2. Certificate of Deposit
If you are considering a gift of more than $1,000, look to a Certificate of Deposit, or CD. If the money won't be needed for a set amount of time, a certificate is a great way to earn a better guaranteed return for the recipient. As an example, a 60-month certificate offers a 2.15% annual percentage yield. Remember, there are penalties if the certificate is cashed in before the period ends, so make sure this gift is long-term.
3. 529 Account
College grows more expensive by the day, so there's no better time to start saving than now. Over the last 30 years, the average tuition has increased by 213%. One of the easiest ways you can help newborns or young children achieve higher educational goals is through a 529 account. These state-sponsored plans allow owners to set up an account for beneficiaries to have tax-free funds to use for college tuition and expenses.
4. Savings Accounts
One of the simplest ways to get children and teens thinking about fiscal responsibility is by opening a savings account in their name. For instance, the Youth Club Savings accounts at Oklahoma Central Credit Union offer easy ways to set up accounts for kids, which give them the opportunity to earn interest and other incentives by making deposits.
Stocks can be a fun gift for either children or adults, especially if the shares involved are from a product or company the recipient admires. Stocks are more volatile than other financial gifts, but can produce a substantial return over time. Certain online brokerage sites allow you to purchase stocks from popular companies to be gifted. If you are purchasing or transferring stocks as a gift for a minor, an adult will have to serve as custodian until the recipient comes of age.

▸ **MATERIAL**
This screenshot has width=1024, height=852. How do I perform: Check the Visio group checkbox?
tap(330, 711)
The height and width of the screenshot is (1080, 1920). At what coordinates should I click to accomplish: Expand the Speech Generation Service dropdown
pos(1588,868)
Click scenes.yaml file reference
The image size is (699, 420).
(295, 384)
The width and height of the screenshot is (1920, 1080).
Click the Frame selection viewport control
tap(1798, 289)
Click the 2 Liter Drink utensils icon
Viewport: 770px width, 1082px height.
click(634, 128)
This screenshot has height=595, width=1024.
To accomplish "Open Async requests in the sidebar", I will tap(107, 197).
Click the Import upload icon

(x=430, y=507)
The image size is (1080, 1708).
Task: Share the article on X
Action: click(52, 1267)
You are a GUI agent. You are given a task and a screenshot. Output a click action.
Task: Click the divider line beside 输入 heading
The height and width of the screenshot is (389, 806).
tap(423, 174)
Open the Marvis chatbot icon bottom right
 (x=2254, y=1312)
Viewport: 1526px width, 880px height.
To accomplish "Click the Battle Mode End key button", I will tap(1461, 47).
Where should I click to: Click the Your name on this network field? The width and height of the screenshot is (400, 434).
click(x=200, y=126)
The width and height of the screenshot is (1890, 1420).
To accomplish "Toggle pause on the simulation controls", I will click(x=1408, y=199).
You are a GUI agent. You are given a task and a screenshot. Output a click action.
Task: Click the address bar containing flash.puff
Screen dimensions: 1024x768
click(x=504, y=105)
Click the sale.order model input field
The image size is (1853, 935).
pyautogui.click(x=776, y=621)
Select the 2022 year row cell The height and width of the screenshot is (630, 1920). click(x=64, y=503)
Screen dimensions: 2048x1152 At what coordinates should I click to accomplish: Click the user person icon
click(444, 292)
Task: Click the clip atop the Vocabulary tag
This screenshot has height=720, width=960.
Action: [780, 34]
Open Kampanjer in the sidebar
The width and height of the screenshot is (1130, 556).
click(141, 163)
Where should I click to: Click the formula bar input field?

▸ **WHAT TO WORK ON**
#1 In the financial gifts text, condense the paragraph beginning "College grows more expensive by the day" into a bulleted list that keeps its main facts.
#2 According to the financial gifts text, what annual percentage yield does a 60-month certificate offer?

▸ **EXPECTED OUTPUTS**
#1
- College costs keep rising, so saving should start now.
- Average tuition has increased by 213% over the last 30 years.
- A 529 account is one of the easiest ways to help newborns or young children reach higher educational goals.
- These state-sponsored plans let owners set up accounts that give beneficiaries tax-free funds for college tuition and expenses.

#2 2.15%